Azeite de oliva quanto baste

Sal a gosto

Pimenta-do-reino a gosto

Modo de preparo

Higienizar os vegetais. Cortar a batata e a cebola em rodelas finas. Temperar com sal e pimenta-do-reino. Fritar levemente e em fogo baixo as batatas e as cebolas no azeite de oliva (cobrir com o azeite). Retirar do azeite com uma escumadeira e escorrer para retirar o excesso de azeite. Reservar. Cortar grosseiramente as beldroegas. Reservar. Bater os ovos com o leite. Misturar os ingredientes. Assar em forno pré-aquecido a 180° C em uma assadeira redonda untada ou cozinhar em uma frigideira até dourar os dois lados.

>>Caruru

Também conhecida como bredo, a planta já foi tão "convencional" que batizou um dos pratos mais conhecidos da cozinha baiana, o caruru, originalmente feito com suas folhas. É outra que dá em todo canto (andando pela rua, é capaz que você pise nela, ou que aviste nas beiradas de algum muro). O gosto lembra o do espinafre. Boa para fazer refogadinhos.

Refogadinho de Caruru

1 maço grande de caruru

1 colher de sopa de óleo

1 dente de alho

1 unidade de cebola-roxa

Cheiro-verde a gosto

Sal a gosto

Modo de preparo

Separar as folhas e brotos novos do maço de caruru. Higienizar. Cortar a cebola em cubos pequenos e amassar o alho. Refogar a cebola e o alho com o óleo. Acrescentar o caruru e refogar mais um pouco.

>> Ora-pro-nobis

Por aqui é mais conhecida como planta de enfeitar (comum em cercas vivas) do que de comer. O nome chique em latim quer dizer "rogai por nós", mas por seu teor de proteína, ela também é conhecida como carne de pobre. Vai bem em pratos salgados, acompanhando carnes e frango. As folhas também podem enriquecer a farinha usada em pães e massas.

Pão de ora-pro-nobis

3 xícaras de chá de farinha de trigo

10 colheres de sopa de azeite de oliva

1 colher de sopa de açúcar

10 g de fermento biológico seco (um pacote)

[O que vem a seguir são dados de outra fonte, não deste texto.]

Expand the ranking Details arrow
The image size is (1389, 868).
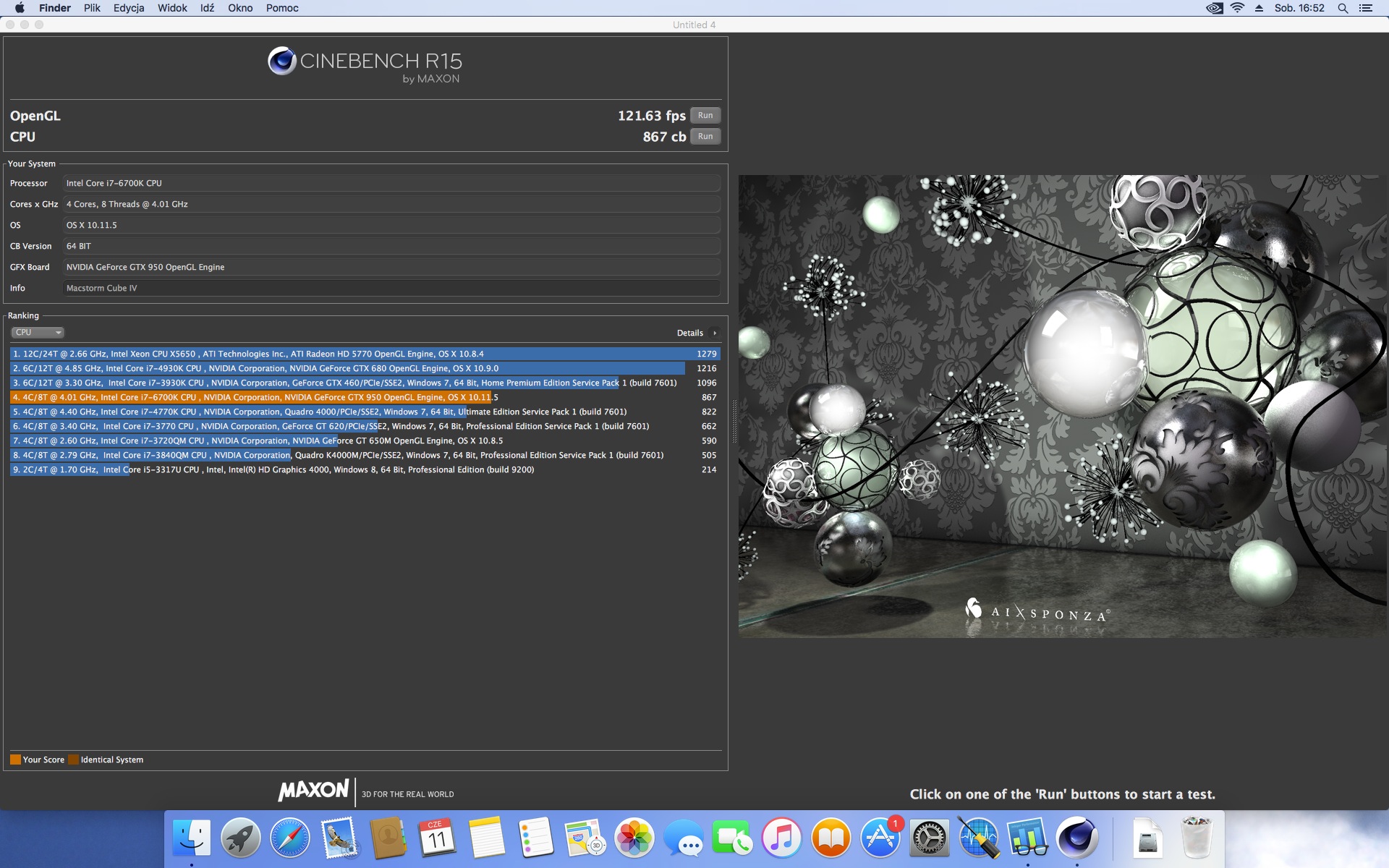(x=714, y=333)
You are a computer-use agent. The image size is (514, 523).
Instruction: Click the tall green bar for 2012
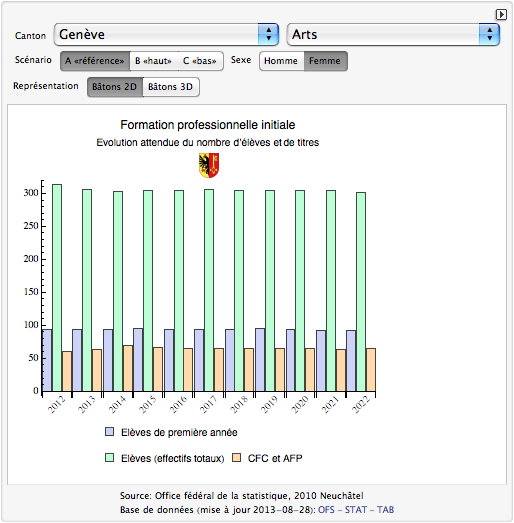[57, 288]
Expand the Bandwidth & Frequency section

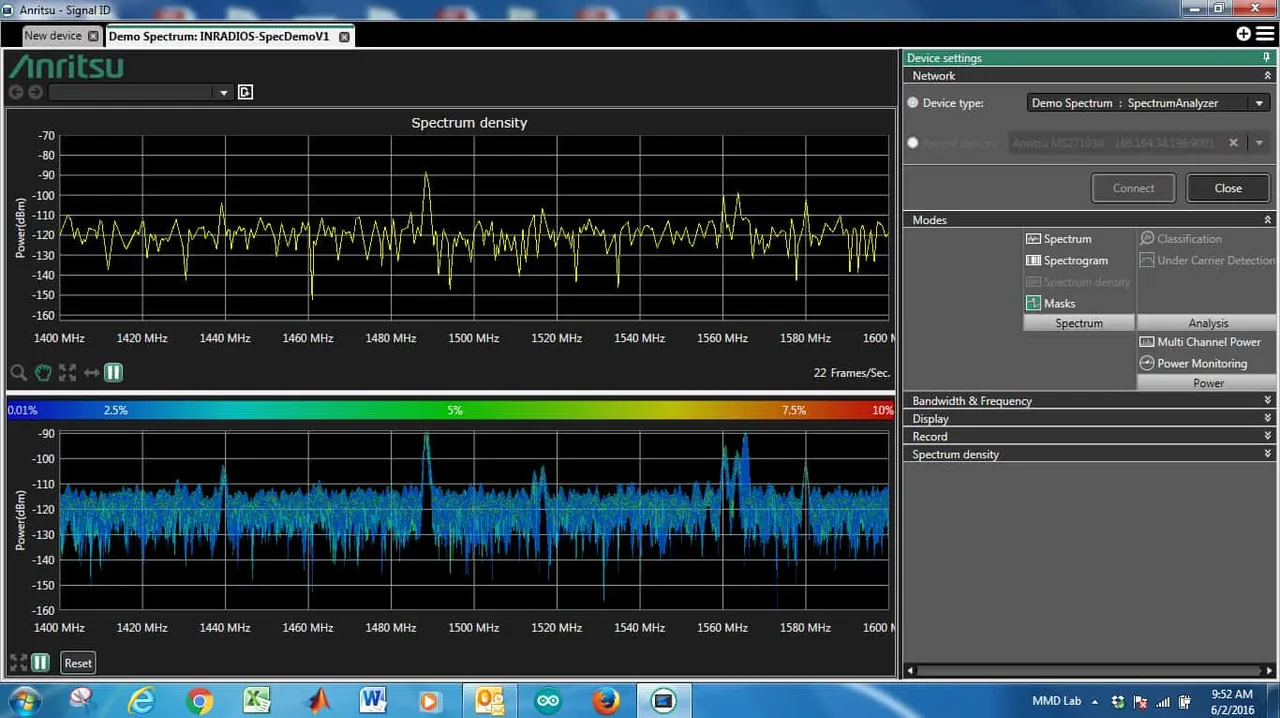pyautogui.click(x=1088, y=401)
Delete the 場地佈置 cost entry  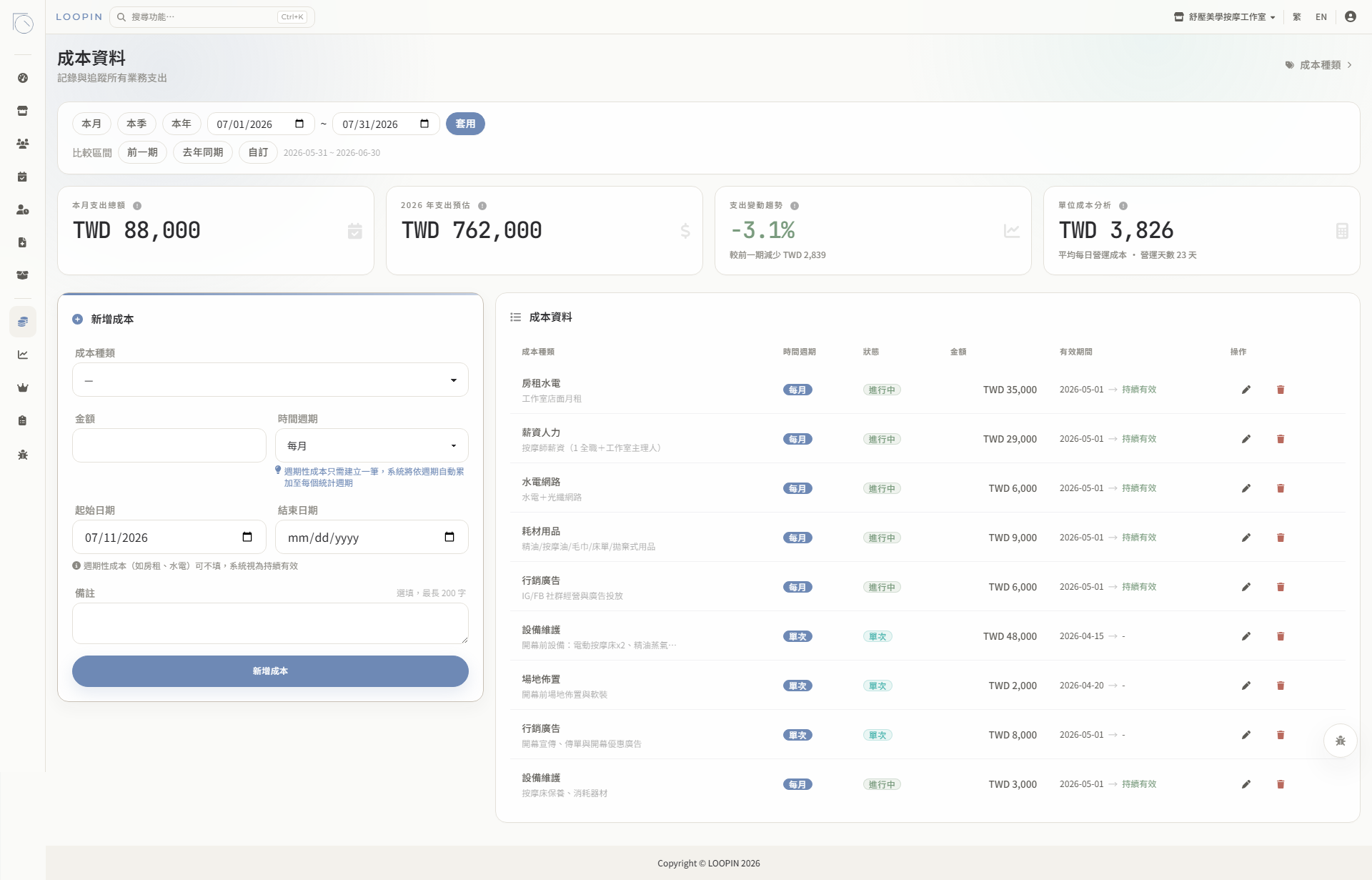pyautogui.click(x=1280, y=686)
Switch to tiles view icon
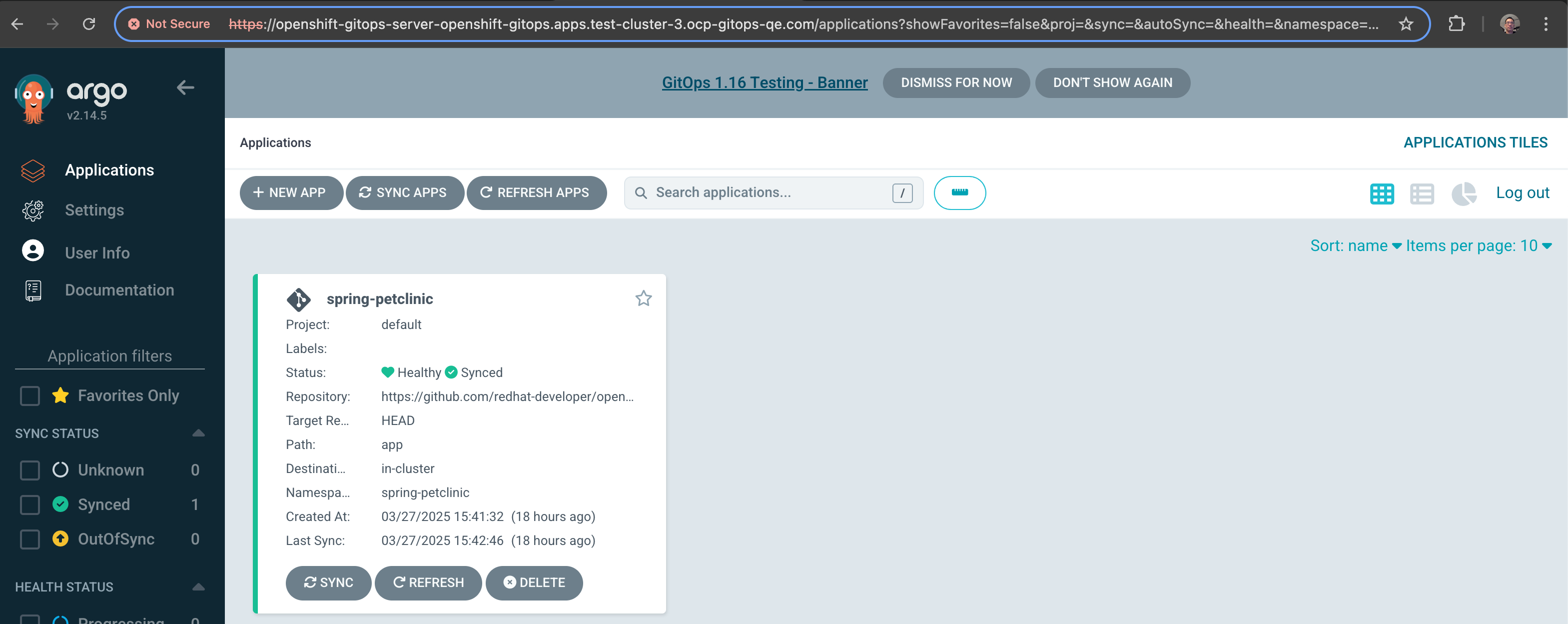This screenshot has width=1568, height=624. click(x=1381, y=194)
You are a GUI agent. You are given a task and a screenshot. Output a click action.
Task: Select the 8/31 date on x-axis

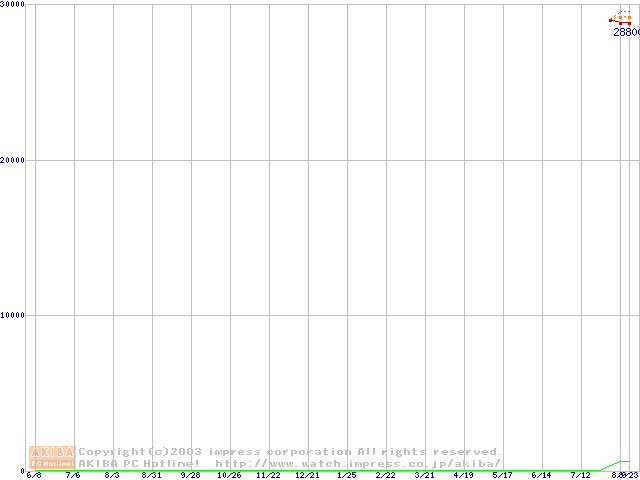click(x=151, y=475)
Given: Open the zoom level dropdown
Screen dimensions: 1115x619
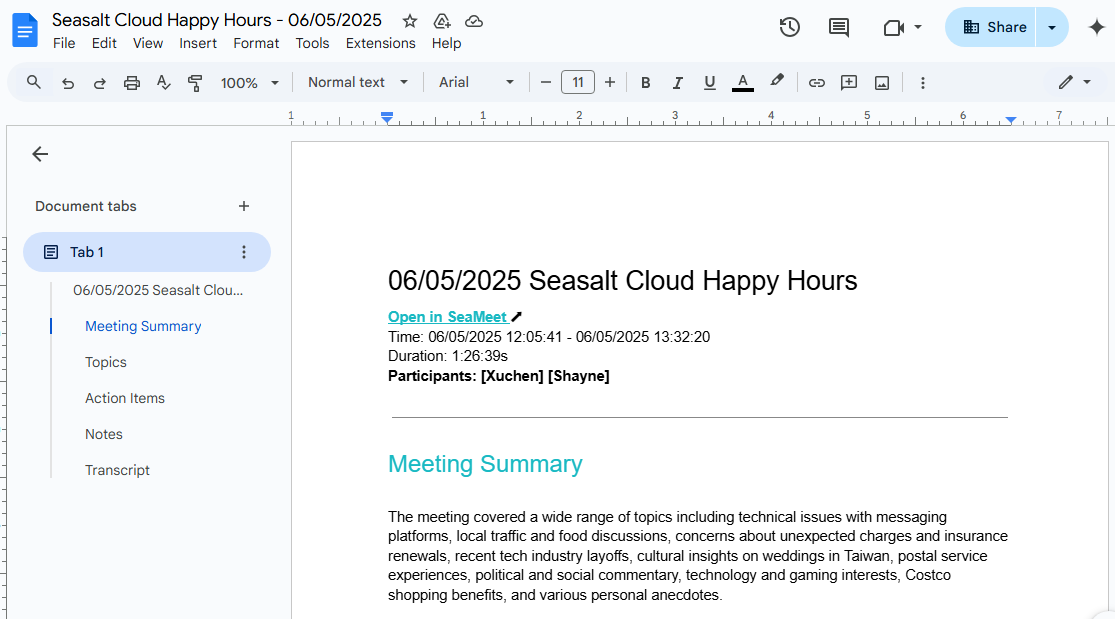Looking at the screenshot, I should click(250, 83).
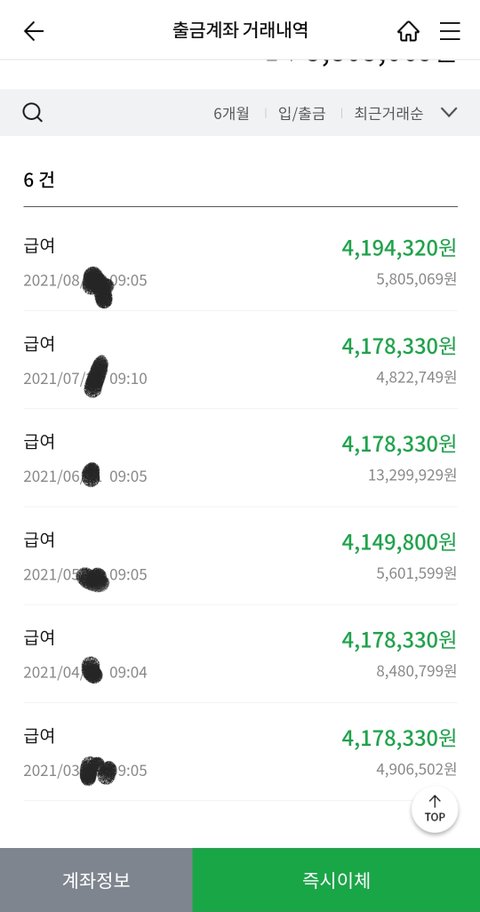Open 2021/07 급여 transaction at 09:10
480x912 pixels.
pyautogui.click(x=240, y=360)
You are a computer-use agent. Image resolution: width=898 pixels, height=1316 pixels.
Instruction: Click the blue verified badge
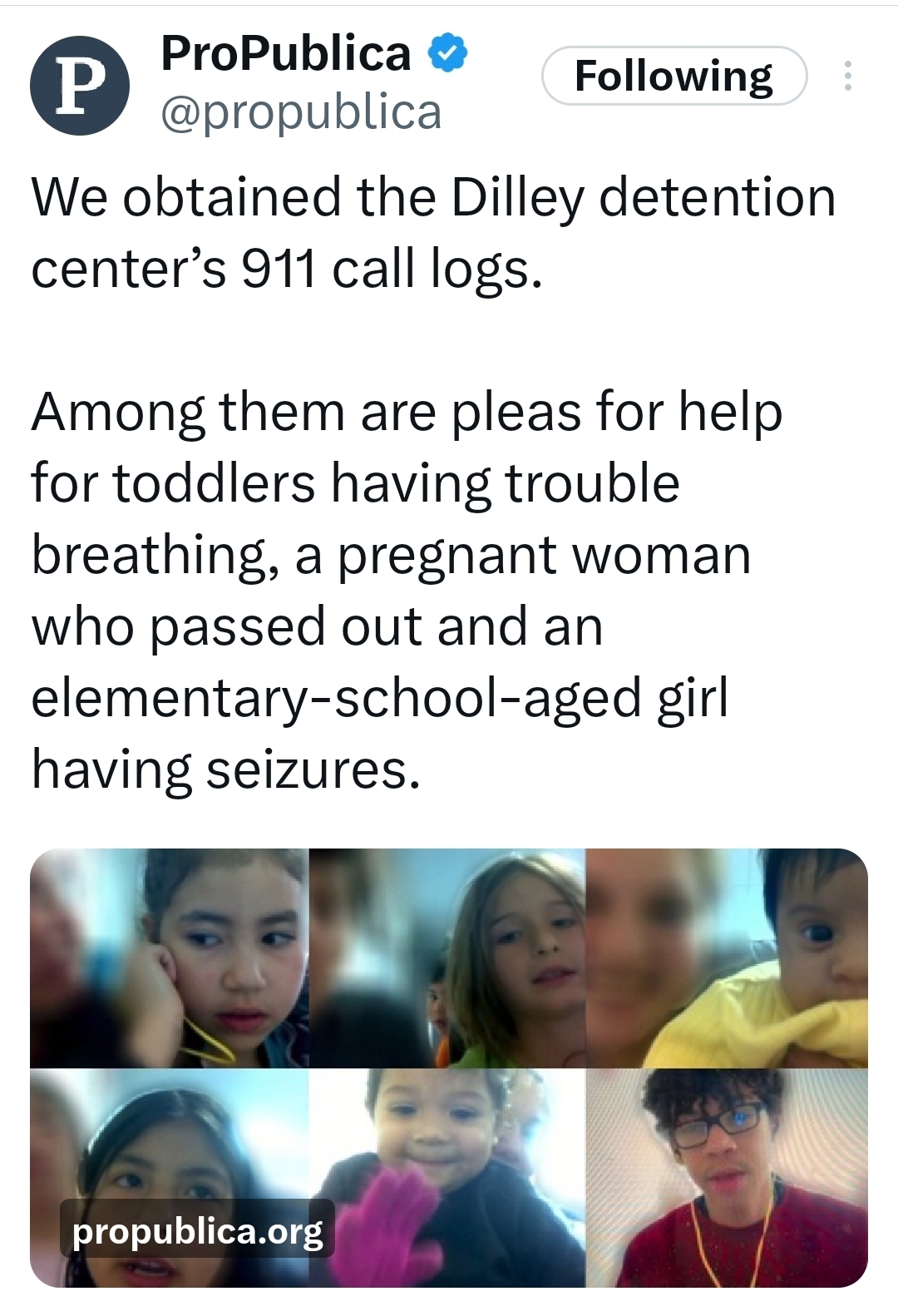448,54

1 xícara de chá de água morna

1 pitada de sal

12 colheres de sopa cheia de ora-pro-nóbis

1 gema para pincelar

Modo de preparo

Higienizar as folhas do ora-pro-nóbis. Secar bem. Picar miudinho e reservar. Misturar o azeite na água morna. Acrescentar o açúcar e o fermento. Aos poucos, acrescentar a farinha de trigo e a ora-pro-nóbis. Deixar um pouco de farinha para sovar a massa. Sovar bem. Quando a massa estiver soltando das mãos e da bancada, dividir e modelar a gosto. Deixar descansar até dobrar de tamanho. Pincelar com gema. Assar em forno pré-aquecido a 180° C até dourar.

* As receitas foram compartilhadas pela Rede Panc Bahia.